For its first group of tenants, the lease term was five years, with the aim of giving businesses the benefits of a brick-and-mortar location without taking on as much risk and financial investment. To meet their “social rent,” tenants also were asked to contribute time or dollars quarterly to a charity of their choice.

“We’re about community, about giving back and about putting something ahead of the bottom line,” Rodie told Phoenix New Times in 2018.

In 2020, Duncan was exploring more projects, but the pandemic disrupted those plans. With The Churchill shuttered in the early days of lockdown, he says the duo took stock and mutually agreed to part ways.
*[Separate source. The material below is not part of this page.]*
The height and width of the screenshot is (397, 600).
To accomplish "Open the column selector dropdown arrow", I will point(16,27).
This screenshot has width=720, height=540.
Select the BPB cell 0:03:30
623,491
Duncan threw himself into stabilizing The Churchill and working with its tenants. He brought in Allen to lead operations. The industry veteran has worked in Los Angeles and with LGO Hospitality, the group behind popular local restaurants such as La Grande Orange and Chelsea’s Kitchen.

“We hit it off quickly,” Allen says. “Kell is such a unique guy. It’s hard to describe exactly the way that he has this ownership of looking out and trying to develop Phoenix.”

Coming out of the pandemic, Duncan and Allen worked with tenants to retool lease agreements, shortening the lease lengths, lowering the base rent and creating a collective pool for social rent to maximize the impact tenants can have as a group.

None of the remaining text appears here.